Background: Adherence to radiotherapy with curative intent is essential to achieve optimal tumour control and improve survival. In low and middle-income countries, particularly in rural and multicultural settings, structural and sociocultural barriers can significantly compromise treatment completion.
Objective: To identify the social and clinical factors associated with non-adherence to radiotherapy with curative intent and its impact on progression-free survival in patients treated at a Peruvian cancer centre.

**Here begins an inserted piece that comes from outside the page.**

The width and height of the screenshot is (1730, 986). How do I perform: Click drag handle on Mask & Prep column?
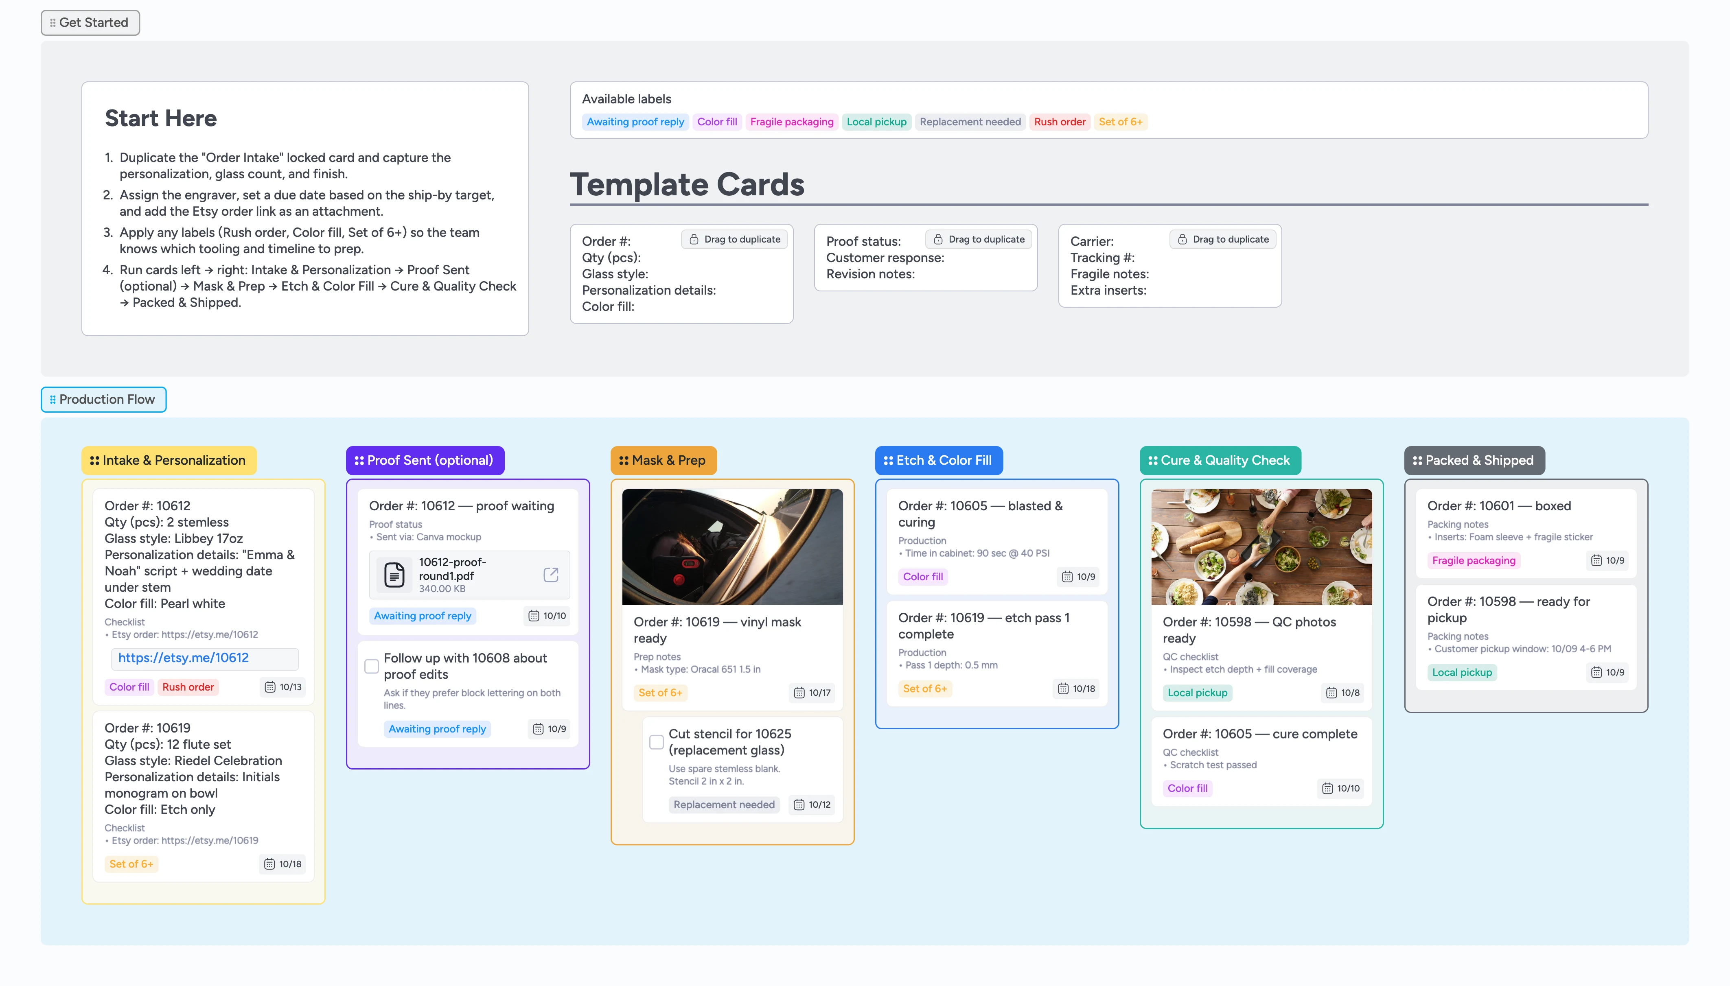coord(624,460)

Methods: A retrospective observational study was conducted that included 254 patients treated with radiotherapy with curative intent between 2020 and 2021. Data were obtained through structured review of medical records and validated surveys. Multivariate logistic regression and survival analysis using Kaplan–Meier curves were applied.
Results: Non-adherence was significantly associated with belonging to an indigenous ethnic group (odds ratio (OR): 10.45; 95% confidence interval (CI): 2.34–46.67), lack of access to paved roads (OR: 2.19; 95% CI: 1.10–4.36) and incomplete secondary education (OR: 2.31; 95% CI: 1.33–4.01). These factors were also associated with reduced progression-free survival.
Conclusions: Structural and sociocultural determinants significantly influence adherence to radiotherapy in underserved populations. Tailored interventions—such as transport support, intercultural health education and the implementation of hypofractionated protocols—are urgently needed to improve equity in cancer care.